**Written task**
Which shell command lines does the mailing-list reply about finding Apache's user and group give for the reader to type? Write each one as it appears.

This may be a bit excessive and brute force...but...
updatedb && grep -i user locate httpd.conf
Josh Luthman Office: 937-552-2340 Direct: 937-552-2343 1100 Wayne St Suite 1337 Troy, OH 45373
Those who don't understand UNIX are condemned to reinvent it, poorly. --- Henry Spencer
On Tue, Sep 16, 2008 at 2:40 PM, Rich Smrcina <rsmrcina at wi.rr.com> wrote:
Ok, check to see what user Apache is running as. Issue the command:
ps -ef | grep http
You should see something like this:
wwwrun 17153 1097 0 Sep14 ? 00:00:06 /usr/sbin/httpd2-prefork -f /etc/apache2/httpd.conf
The first column (wwwrun in my case) is the user that the web server is running under. Then enter:
groups wwwrun
But substitute your first column for wwwrun, you will get something like this:
wwwrun : www
www is the group name that the web server is running under. That should be the response to the question 'What group is your web server running under?' (or how ever it's phrased).

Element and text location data

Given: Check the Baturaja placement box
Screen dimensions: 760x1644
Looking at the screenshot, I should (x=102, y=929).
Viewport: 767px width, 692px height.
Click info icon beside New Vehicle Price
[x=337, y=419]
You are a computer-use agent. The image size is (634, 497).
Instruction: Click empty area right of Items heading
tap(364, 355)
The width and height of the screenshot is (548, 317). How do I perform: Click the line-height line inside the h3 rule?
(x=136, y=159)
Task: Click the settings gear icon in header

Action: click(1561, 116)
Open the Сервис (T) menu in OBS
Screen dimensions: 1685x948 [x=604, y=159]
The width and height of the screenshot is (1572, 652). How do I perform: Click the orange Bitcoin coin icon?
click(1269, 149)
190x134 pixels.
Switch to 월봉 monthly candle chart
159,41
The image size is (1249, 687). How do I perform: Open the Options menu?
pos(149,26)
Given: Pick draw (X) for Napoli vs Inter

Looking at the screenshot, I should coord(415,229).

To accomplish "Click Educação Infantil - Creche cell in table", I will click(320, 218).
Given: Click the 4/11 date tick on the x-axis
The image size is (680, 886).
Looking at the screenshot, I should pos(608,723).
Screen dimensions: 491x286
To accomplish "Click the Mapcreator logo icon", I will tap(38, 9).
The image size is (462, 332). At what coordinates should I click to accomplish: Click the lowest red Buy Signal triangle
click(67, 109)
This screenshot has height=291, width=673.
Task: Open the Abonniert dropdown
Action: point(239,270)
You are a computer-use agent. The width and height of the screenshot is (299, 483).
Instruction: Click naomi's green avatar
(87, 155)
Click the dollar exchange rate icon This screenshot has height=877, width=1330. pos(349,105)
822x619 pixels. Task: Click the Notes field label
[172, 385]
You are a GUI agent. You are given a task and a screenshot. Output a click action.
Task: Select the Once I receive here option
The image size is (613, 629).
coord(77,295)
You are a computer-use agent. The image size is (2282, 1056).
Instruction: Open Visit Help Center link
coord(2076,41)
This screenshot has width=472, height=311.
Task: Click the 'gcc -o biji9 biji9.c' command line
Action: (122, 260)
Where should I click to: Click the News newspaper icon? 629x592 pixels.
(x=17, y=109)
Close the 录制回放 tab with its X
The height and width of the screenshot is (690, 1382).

**Correct output**
- updatedb && grep -i user locate httpd.conf
- ps -ef | grep http
- groups wwwrun